→ **Data shown**
((

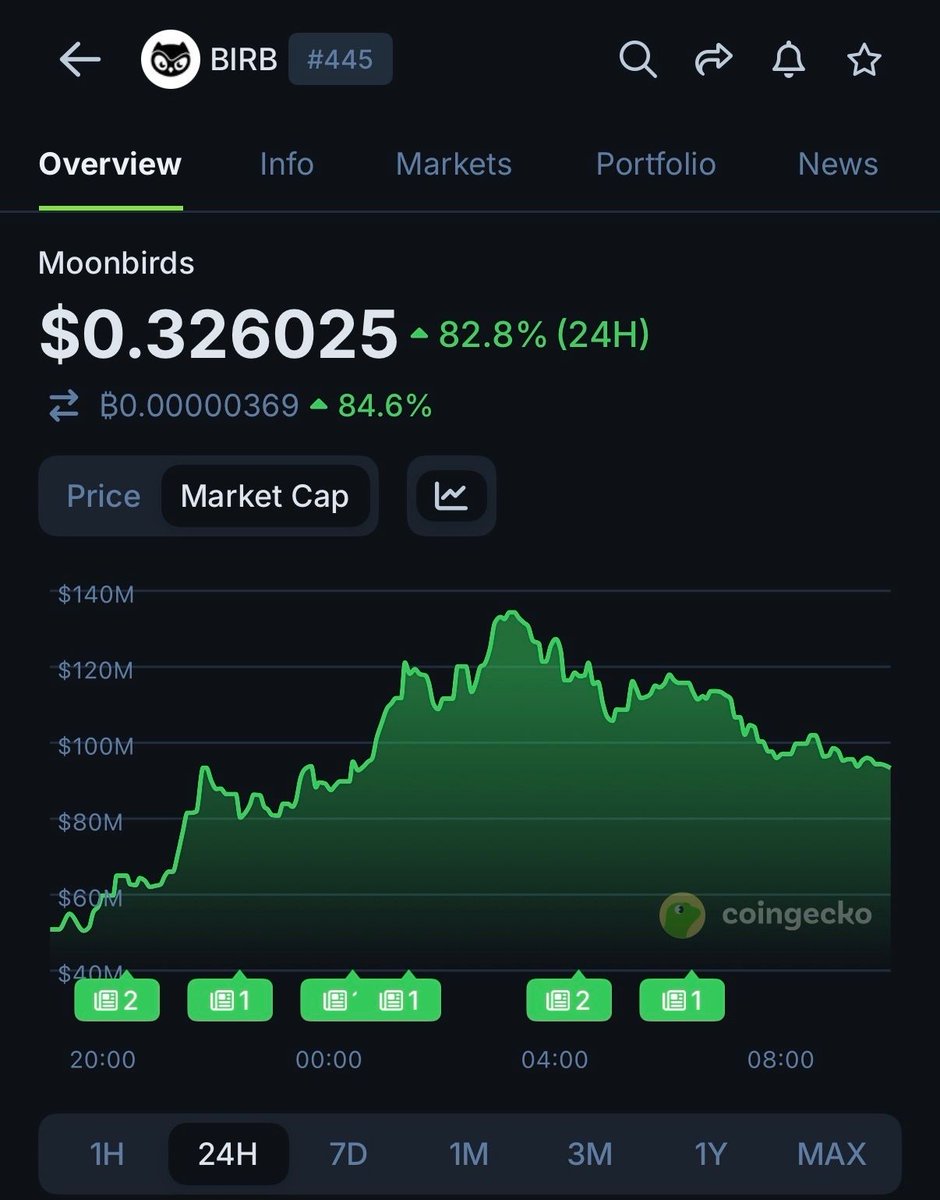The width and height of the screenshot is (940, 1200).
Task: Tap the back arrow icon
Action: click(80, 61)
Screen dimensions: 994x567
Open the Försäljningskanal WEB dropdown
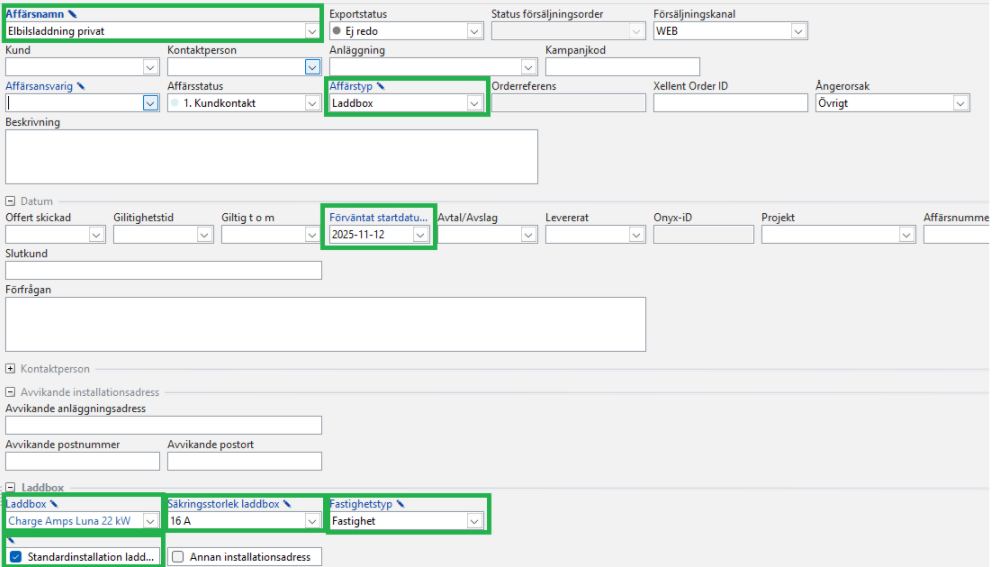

))

→ **Your task**
Which lines run from the one containing "Screen dimensions: 994x567" through the last line of the entries above? Output them exactly, both ends included, with no pictures.

→ **Output**
Screen dimensions: 994x567
Open the Försäljningskanal WEB dropdown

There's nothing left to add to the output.